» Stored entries
[Start of section]

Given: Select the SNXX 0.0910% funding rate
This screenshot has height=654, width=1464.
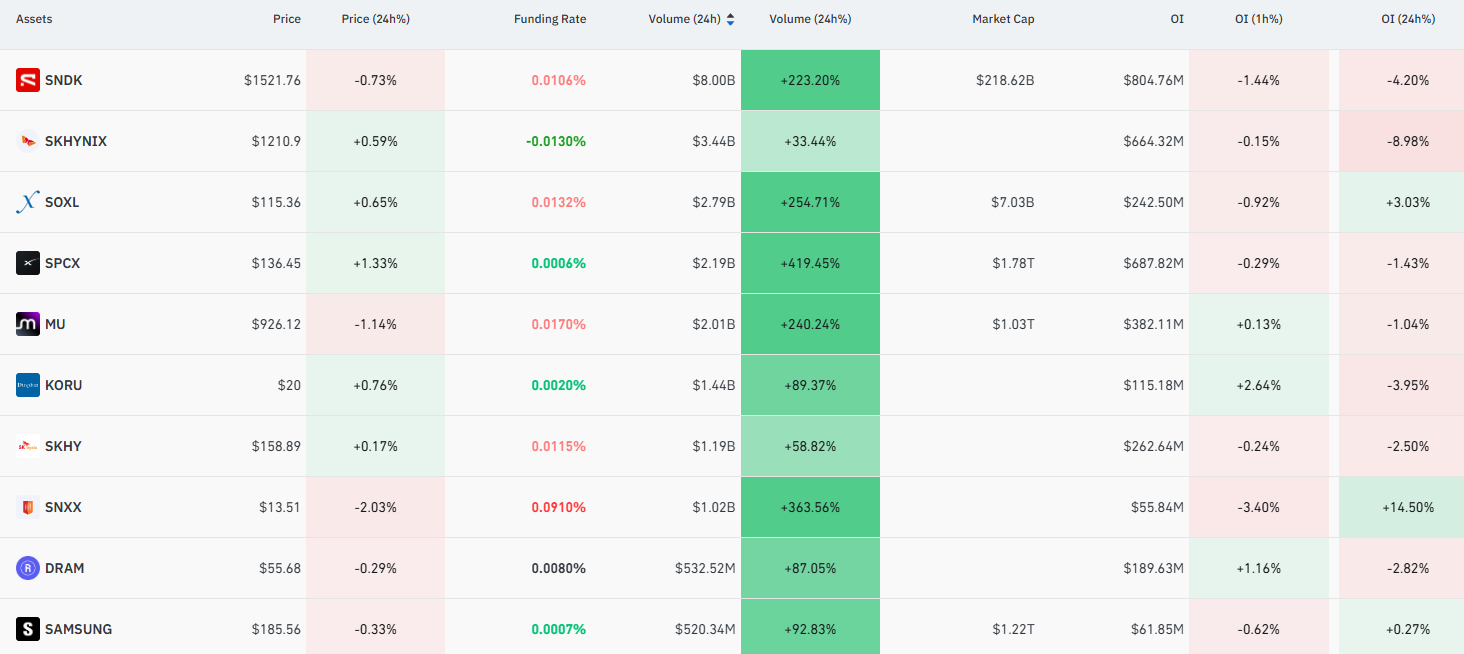Looking at the screenshot, I should point(558,507).
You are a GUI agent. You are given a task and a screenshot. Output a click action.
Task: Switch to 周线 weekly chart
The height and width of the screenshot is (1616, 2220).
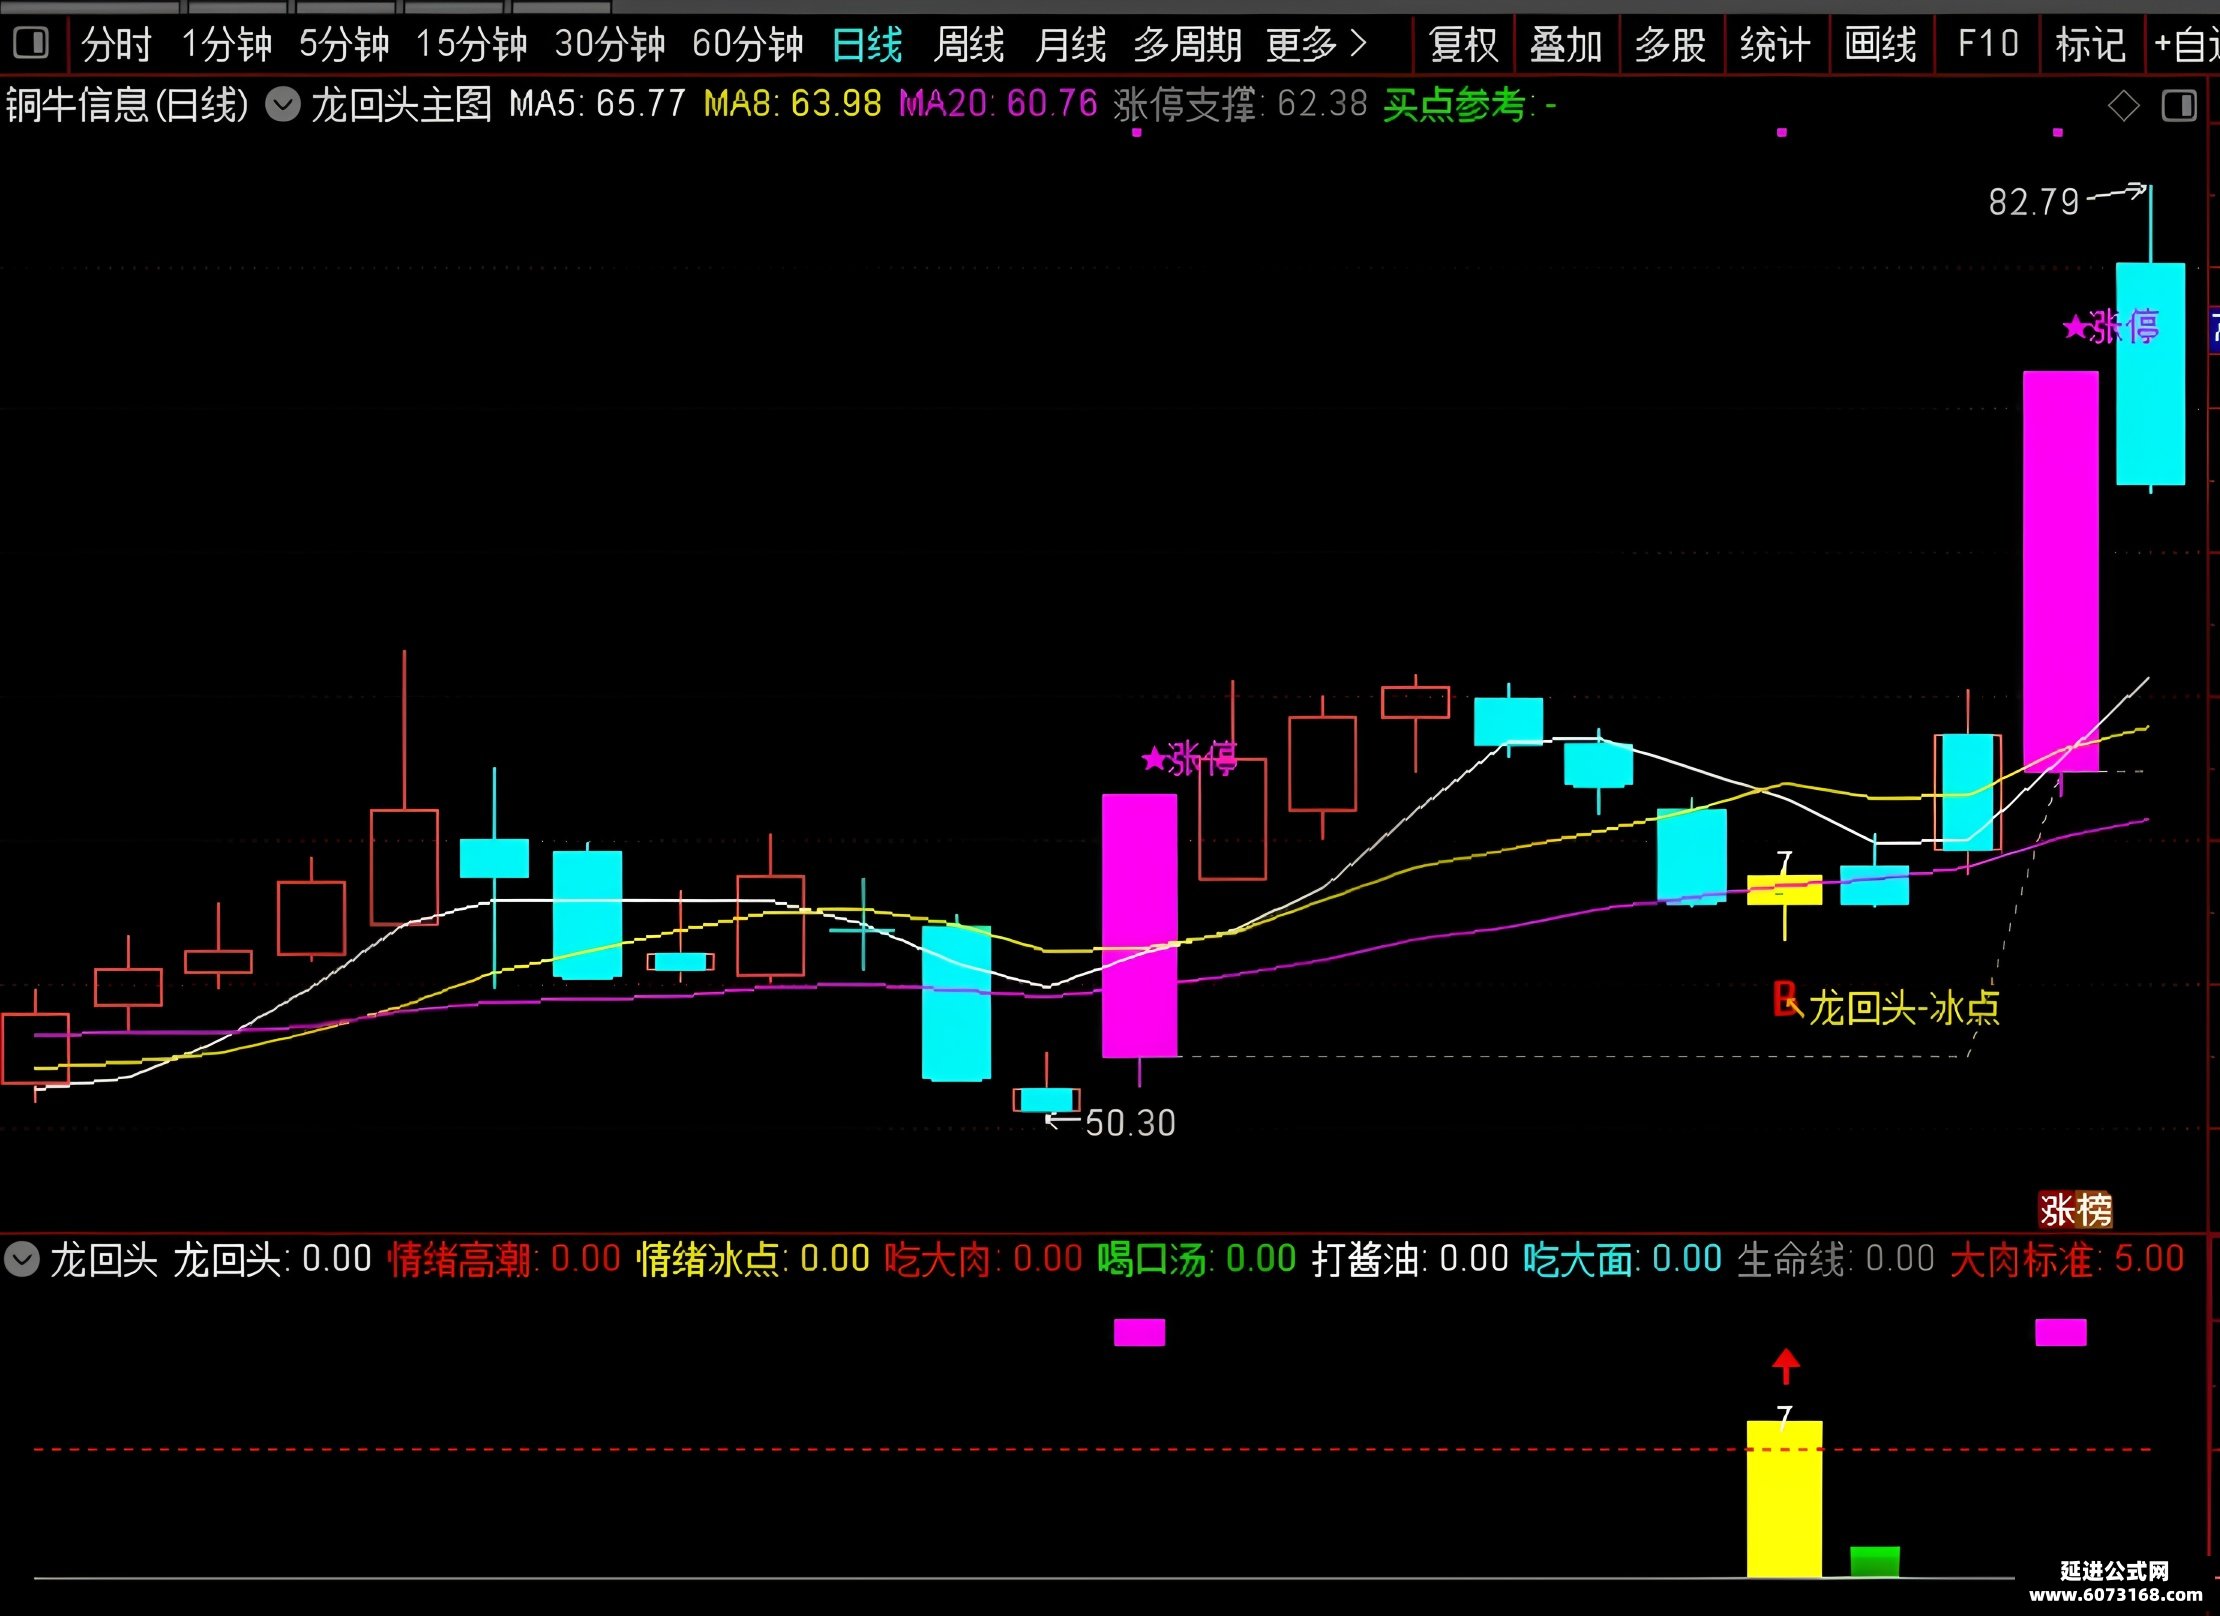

[End of section]

An acceptable answer holds exactly the lines from the one with "You are a GUI" through the end of the entries above, both ends kept, and no pictures at all.

» ANSWER AREA
You are a GUI agent. You are given a task and a screenshot. Output a click action.
Task: Switch to 周线 weekly chart
The height and width of the screenshot is (1616, 2220).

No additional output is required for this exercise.